Gazeteci Beritan Canözer hakkında ‘basın yayın yoluyla ‘örgüt propagandası yapmak’ suçlamasıyla açılan davanın 3’üncü duruşması Diyarbakır 4’üncü Ağır Ceza Mahkemesinde görüldü. Gazeteci Canözer için 7,5 yıla kadar hapis cezası istendi.
Savcılık, Canözer’in kendisine ait sosyal medya hesabından farklı tarihlerde birden fazla kez ‘şiddete çağrı’ niteliğinde görüntüler paylaştığını öne sürerek, paylaşımlarında ‘örgüt propagandası’ yapıldığını iddia etti.
Gazete Karınca’ya konuşan Canözer, suçlamaya konu olan içeriklerin 2014-2016 yılları arasında yaptığı haber olduğunu söyledi. Canözer, dava sürecini şöyle özetledi:
Daha önce Beritan Sarya isimli bir hesap ve o hesaptan paylaşılan haberler gerekçe gösterilerek gözaltına alınmış, ardından soruşturma davaya dönüştürülmüştü. Şimdi Beritan Sarya hesabının bana ait olmadığı tespit edilmesine rağmen oradaki paylaşımlardan da yarılanıyorum. Sonrasında benim kişisel hesaplarımın araştırılmasıyla dosya başka bir boyut daha kazandı. Dava, şimdi benim gerçek hesaplarım ve Beritan Sayra hesabı üzerinden devam ediyor.

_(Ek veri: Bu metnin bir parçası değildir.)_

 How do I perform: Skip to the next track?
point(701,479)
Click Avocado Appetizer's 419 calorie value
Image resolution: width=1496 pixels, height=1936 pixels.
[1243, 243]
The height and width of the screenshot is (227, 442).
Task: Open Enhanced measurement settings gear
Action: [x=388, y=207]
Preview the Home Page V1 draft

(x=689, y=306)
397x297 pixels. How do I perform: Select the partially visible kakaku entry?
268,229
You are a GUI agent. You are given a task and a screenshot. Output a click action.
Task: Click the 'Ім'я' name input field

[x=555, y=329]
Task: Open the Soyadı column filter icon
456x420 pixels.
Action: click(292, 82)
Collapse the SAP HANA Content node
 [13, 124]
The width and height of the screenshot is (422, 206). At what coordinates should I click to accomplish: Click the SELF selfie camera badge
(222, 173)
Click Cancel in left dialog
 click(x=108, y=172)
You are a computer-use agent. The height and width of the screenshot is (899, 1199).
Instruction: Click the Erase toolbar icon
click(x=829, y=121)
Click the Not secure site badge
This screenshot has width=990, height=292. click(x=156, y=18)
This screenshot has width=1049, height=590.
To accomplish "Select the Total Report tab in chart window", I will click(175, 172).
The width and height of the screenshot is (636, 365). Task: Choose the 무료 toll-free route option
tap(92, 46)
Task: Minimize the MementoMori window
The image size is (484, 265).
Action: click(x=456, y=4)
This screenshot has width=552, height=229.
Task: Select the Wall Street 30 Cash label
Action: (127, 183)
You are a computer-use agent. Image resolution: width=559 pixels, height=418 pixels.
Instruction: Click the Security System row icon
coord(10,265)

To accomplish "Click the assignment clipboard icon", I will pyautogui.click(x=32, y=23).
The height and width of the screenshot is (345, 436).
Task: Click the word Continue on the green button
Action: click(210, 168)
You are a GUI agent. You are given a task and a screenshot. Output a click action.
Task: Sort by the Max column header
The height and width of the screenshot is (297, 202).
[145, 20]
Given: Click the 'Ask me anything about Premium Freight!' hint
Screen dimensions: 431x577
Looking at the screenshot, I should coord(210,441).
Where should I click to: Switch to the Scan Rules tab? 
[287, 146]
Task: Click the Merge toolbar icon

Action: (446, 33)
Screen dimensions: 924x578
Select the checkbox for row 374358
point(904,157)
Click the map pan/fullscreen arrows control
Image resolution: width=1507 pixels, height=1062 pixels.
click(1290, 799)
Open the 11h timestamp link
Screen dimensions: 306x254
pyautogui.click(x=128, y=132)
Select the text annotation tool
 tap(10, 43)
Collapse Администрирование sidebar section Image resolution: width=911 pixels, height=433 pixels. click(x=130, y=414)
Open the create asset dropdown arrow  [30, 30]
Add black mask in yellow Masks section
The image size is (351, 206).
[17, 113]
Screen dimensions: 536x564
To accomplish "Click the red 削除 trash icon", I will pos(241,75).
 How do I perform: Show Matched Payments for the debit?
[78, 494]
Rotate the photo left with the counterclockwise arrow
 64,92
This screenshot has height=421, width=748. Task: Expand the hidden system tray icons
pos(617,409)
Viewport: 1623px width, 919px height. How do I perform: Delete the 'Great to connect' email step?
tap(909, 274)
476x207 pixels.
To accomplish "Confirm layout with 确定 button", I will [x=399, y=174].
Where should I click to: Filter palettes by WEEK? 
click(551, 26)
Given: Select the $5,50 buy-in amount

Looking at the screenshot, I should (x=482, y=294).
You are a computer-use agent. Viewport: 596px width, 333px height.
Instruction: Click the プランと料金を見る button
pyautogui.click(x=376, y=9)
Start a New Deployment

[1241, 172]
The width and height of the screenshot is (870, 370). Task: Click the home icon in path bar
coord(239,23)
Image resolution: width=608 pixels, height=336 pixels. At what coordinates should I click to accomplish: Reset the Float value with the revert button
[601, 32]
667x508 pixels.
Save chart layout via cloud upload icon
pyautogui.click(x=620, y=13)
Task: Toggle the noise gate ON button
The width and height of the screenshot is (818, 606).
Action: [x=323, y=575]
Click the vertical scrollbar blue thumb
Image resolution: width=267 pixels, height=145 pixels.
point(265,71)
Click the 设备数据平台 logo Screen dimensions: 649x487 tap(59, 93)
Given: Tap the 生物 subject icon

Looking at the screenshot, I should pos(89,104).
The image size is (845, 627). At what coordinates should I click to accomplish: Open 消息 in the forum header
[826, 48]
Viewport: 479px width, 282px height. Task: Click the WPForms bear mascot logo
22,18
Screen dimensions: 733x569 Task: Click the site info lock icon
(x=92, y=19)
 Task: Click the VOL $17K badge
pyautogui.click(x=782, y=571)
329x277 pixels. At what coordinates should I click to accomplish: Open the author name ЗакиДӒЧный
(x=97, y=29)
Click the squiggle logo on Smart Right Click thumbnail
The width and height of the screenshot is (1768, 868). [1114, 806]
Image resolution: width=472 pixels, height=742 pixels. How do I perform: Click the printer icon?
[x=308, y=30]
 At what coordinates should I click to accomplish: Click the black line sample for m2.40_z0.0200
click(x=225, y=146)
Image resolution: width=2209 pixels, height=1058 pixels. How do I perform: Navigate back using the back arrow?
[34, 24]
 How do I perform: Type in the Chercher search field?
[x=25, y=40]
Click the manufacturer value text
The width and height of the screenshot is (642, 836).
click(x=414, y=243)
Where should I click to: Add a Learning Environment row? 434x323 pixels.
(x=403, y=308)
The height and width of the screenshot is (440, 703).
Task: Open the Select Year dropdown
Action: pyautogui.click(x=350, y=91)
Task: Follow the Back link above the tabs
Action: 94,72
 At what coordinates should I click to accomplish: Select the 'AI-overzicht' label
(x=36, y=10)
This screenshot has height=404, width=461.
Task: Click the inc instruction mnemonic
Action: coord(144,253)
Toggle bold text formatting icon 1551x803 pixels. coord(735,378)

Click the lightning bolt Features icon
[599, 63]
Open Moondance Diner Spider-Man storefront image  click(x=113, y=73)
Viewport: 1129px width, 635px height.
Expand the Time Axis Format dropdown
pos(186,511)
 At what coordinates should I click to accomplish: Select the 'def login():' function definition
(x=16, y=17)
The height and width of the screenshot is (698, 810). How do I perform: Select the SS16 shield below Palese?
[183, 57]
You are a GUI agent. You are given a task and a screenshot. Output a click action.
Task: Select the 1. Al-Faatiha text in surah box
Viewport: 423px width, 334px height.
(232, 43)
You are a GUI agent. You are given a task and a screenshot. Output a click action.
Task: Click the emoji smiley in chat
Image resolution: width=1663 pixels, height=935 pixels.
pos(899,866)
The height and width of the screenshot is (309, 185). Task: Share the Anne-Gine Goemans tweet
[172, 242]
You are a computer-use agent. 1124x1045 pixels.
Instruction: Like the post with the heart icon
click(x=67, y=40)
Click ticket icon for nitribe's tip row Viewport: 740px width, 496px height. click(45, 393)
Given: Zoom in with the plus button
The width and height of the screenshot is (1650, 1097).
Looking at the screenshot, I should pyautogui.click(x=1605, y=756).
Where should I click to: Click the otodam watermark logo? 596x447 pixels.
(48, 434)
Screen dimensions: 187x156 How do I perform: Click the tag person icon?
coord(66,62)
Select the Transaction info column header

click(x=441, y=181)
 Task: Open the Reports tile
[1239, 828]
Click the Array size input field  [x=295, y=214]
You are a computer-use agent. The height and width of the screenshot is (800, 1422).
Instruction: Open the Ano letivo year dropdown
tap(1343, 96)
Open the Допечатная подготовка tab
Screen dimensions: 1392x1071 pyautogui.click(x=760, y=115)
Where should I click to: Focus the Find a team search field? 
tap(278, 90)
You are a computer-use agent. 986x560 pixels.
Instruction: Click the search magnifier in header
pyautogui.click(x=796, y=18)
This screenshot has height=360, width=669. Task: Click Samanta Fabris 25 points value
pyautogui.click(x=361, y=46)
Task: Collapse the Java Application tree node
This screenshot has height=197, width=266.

Gazetecilik faaliyetlerinin suça gerekçe gösterildiği Canözer, “Davanın 3’üncü duruşması görüldü. Savunmalarımızda hep aynı minvaldeydi aslında. Biz, mesleğimizin gereklerini yerine getirmeye ve halka haber ulaştırmaya çalışıyoruz. Sonra da bu haberlerimizi kişisel hesaplarımızdan elbette paylaşıyoruz ancak bütün bunlar suç olarak görülüyor” dedi.
‘Sansür yasası’ndan sonra verilen cezaların yasal dayanağı olmayacak’
AKP-MHP iktidarının hazırlayarak ‘dezenformasyonla mücadele’ adı altında Meclis’e sunduğu ve kamuoyunda ‘sansür yasası’ olarak bilinen yasa teklifinin görüşmeleri ise sürüyor.
“Bugüne kadar verilen cezalar her ne kadar meşru olmasa da yasal dayanağı vardı ama bundan sonra cezaların yasal dayanağı olmayacak. İstedikleri kişiye herhangi bir paylaşım üzerinden hapis cezaları verebilecekler” diyen Canözer, yasanın gazeteciler nezdinde tüm bir toplumu hedef aldığına dikkat çekti:
Aslında toplumun haber alma hakkına yönelik bir saldırı. Biz gazeteciler bu durumla birlikte yaşıyoruz zaten. Baskıların dozu artacak. Başvurabileceğimiz yasal bir merci bırakılmayacak belki elimizde. Ama artık sıradan bir vatandaş bile sözünü söyleyemeyecek. Gazeteciler nezdinde tüm bir toplum hedef alınıyor. Asıl ve doğrudan etkilenen kesim toplum olacak.
“28 madde geçmişse…”
Gazetecilik meslek örgütlerinin, ‘sansür yasası’na itiraz ve tepkilerinin ise zayıf olduğunu söyleyen, Canözer “Biz gazeteciler ve örgütleri açıklamalarla itirazlarımızı dile getirdik belki ama yeterli olduğunu düşünmüyorum. Çünkü bu yasanın 28 maddesi geçmişse, biz güçlü bir ses çıkarma noktasında iyi bir örgütlenme sağlayamamışız demektir” değerlendirmesini yaptı.
Canözer, ‘sansür yasası’nın Kürt basınındaki karşılığına ilişkin ise şunları kaydetti:
‘Kürt basını kalemini bundan sonra da bırakmayacaktır’
Ben 9 yıldır sahada çalışıyorum. 9 yıldır polisi, askeri, jandarmasıyla sansür yasasının her haline sonuna kadar fiili olarak hissediyoruz. Sansürün yasalaşması bu tabloyu daha da vahim bir noktaya getirebilir ama biz Kürt basını olarak bu baskıları yıllardır yaşıyoruz. Kürt basını kalemini bu zamana kadar bırakmadı, bundan sonra da bırakmayacaktır. Ape Musa’lar önümüzde örnek olarak duruyor.
Beritan Canözer’in gazetecilik faaliyetlerinin suça gerekçe gösterildiği davasının bir sonraki duruşması 17 Kasım’a ertelendi.